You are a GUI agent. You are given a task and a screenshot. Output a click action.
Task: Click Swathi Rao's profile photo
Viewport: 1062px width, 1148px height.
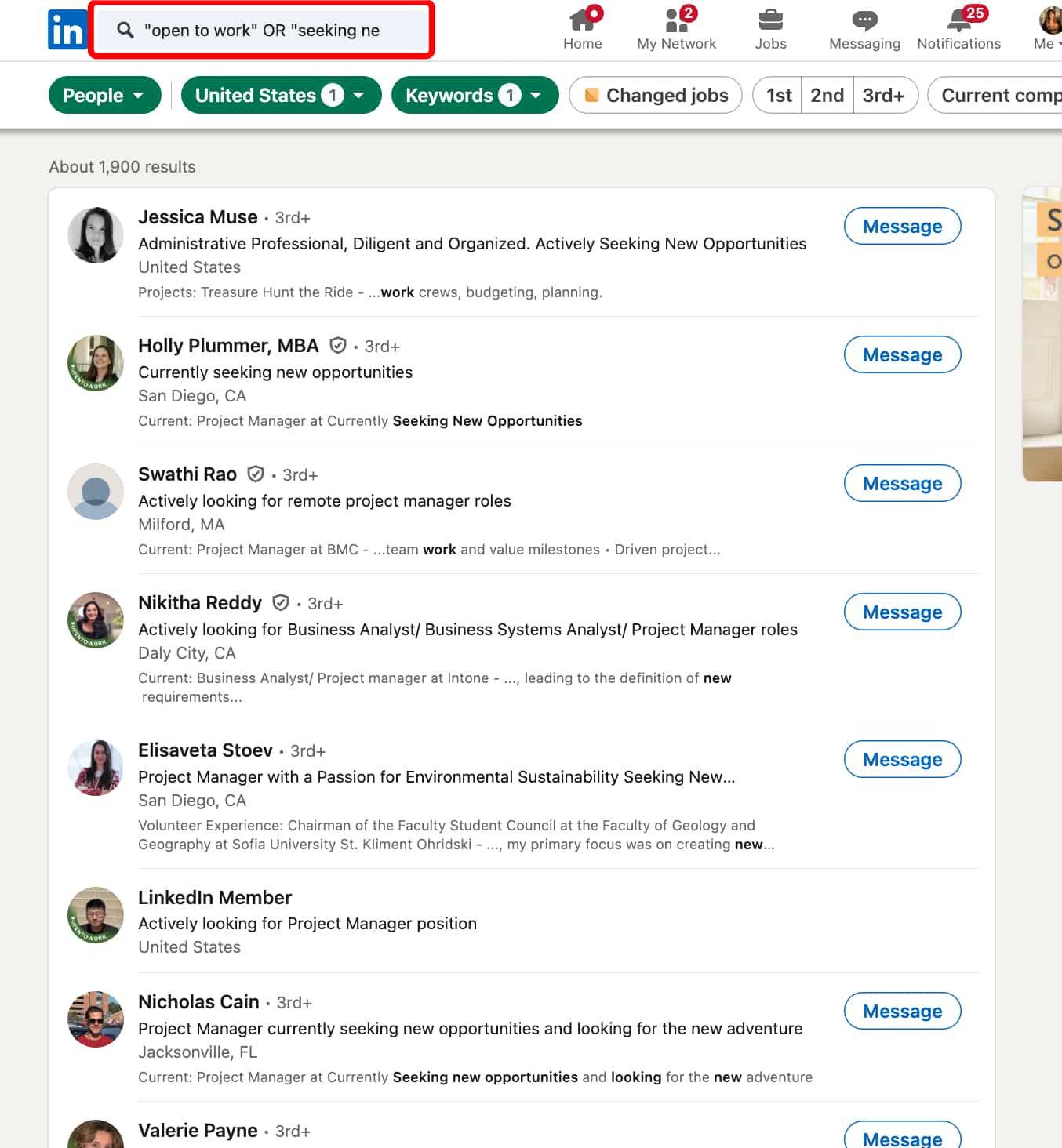click(x=95, y=492)
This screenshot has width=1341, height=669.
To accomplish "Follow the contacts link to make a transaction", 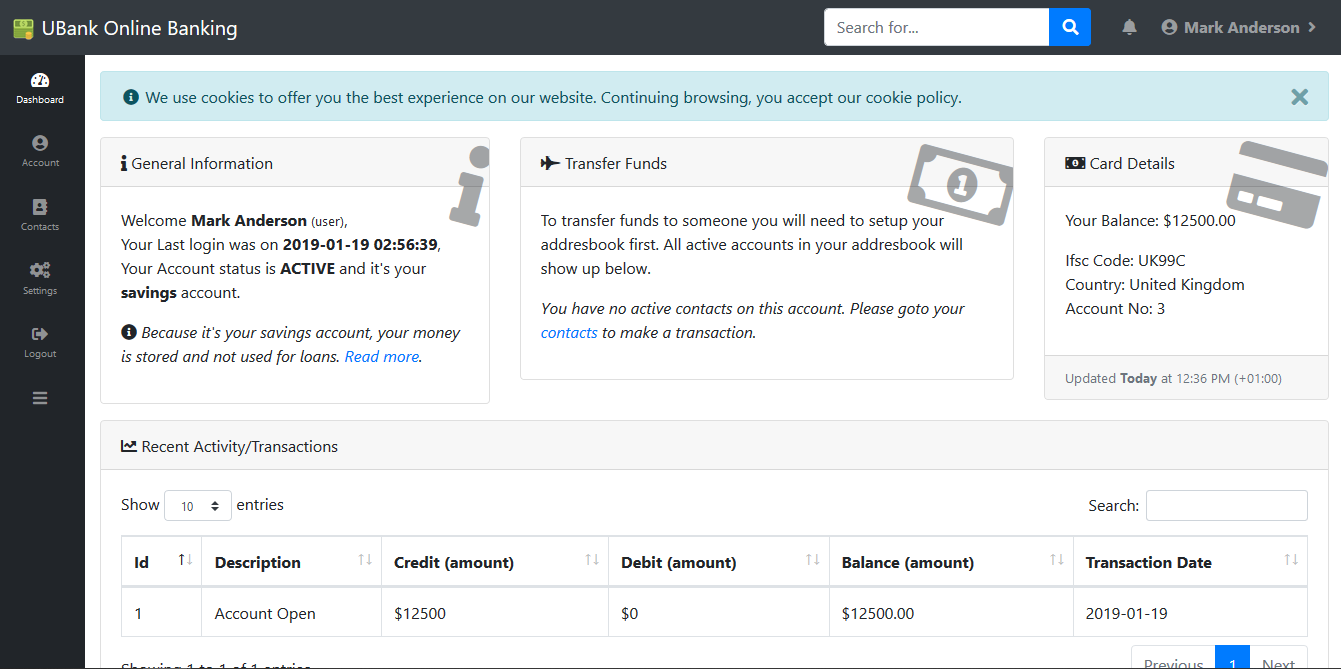I will (569, 332).
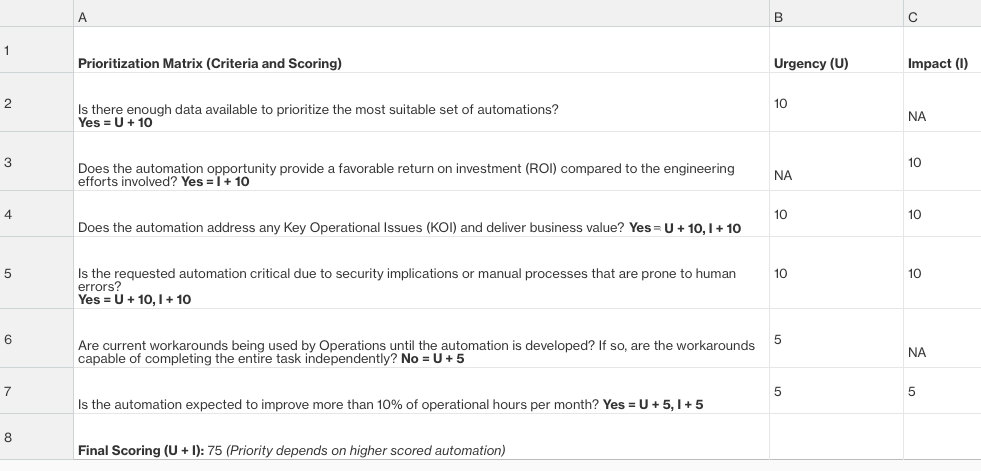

________________________

Exercise:
Find every line in the records that has the word "screenshot". Copy those lines.

Answer space:
You are a GUI agent. You are given a task and a screenshot. Output a click action.
This screenshot has width=1341, height=669.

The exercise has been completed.